En outre, cette contrainte pose évidemment le problème de la mobilité. Si en moyenne, les Français consacrent pas moins de 50 minutes de temps de trajet de leurs domiciles à leur lieu de travail, cette durée peut être bien plus importante pour certains individus.

La mobilité domicile-travail, un facteur déterminant dans le choix d’un emploi. Photo de Meruyert Gonullu

De surcroît, ces trajets doivent être effectués soit en transports en commun pas forcément adaptés aux besoins des usagers, soit en voiture, ce qui entraîne nécessairement un surcoût pas toujours simple à assumer.
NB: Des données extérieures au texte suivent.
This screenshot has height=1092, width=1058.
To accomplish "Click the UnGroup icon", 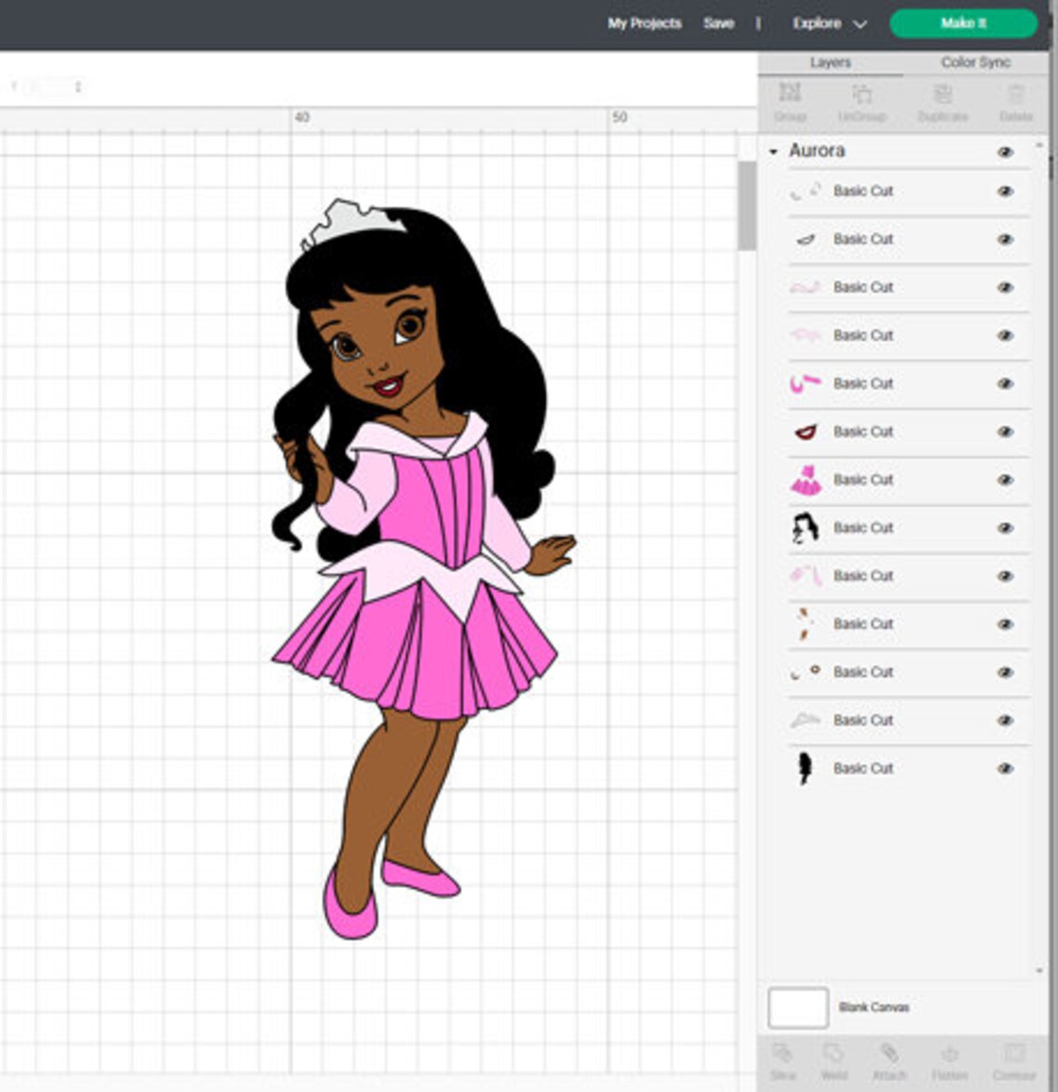I will coord(864,100).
Certains libéraux rétorquent que les chômeurs n’auraient qu’à déménager plus près des bassins d’emplois. Un discours qui ne tient bien sûr pas compte des attaches sentimentales pour son lieu de vie ou pour son entourage qui habite sur place et tout simplement de la tension immobilière. Ce comportement aurait par ailleurs tendance à accentuer les inégalités territoriales en accélérant la désertification des campagnes et la surconcentration des populations en milieu urbain.

2. Des conditions de travail déplorables

Des conditions de travail indignes sont bien sûr une autre raison évidente de refuser un poste pour un chômeur. C’est d’ailleurs souvent le cas des secteurs qui se plaignent régulièrement de « peiner à recruter ». La jérémiade est même largement relayée par les médias et le grand patronat.
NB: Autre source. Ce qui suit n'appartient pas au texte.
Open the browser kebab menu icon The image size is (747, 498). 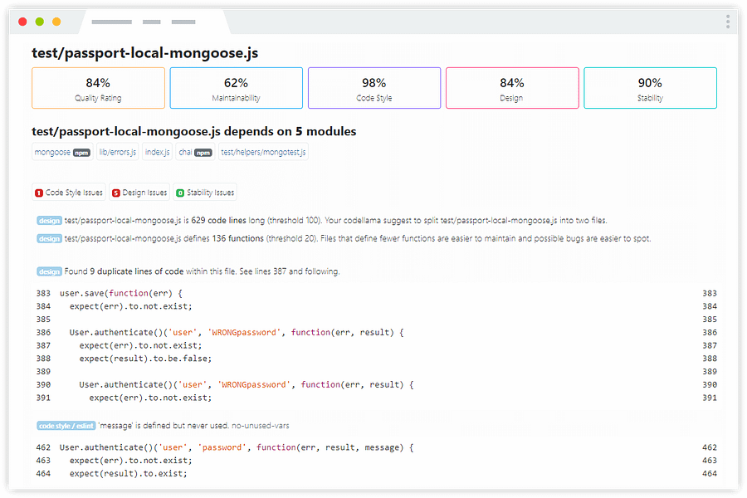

Pourtant, c’est peut-être bien les employeurs eux-mêmes qui devraient parfois se remettre en question sur ce qu’ils proposent. Entre la surcharge de travail, des horaires inflexibles, la précarité des contrats, la pénibilité et surtout des salaires très bas en rapport à la mission demandée, il n’est pas étonnant que certaines offres ne trouvent pas preneur. On a particulièrement pu observer ce phénomène dans le monde de la restauration où les conditions sont extrêmement dures.

Le secteur public n’est d’ailleurs pas non plus en reste de ce type de constat. Avec les diverses cures d’austérité imposées par les gouvernements néolibéraux successifs, la tâche se fait de plus en plus difficile, notamment pour les enseignants ou les soignants. Rien d’étonnant dans ces conditions à ce que le recrutement se complique et que certains décident purement et simplement d’abandonner leurs métiers.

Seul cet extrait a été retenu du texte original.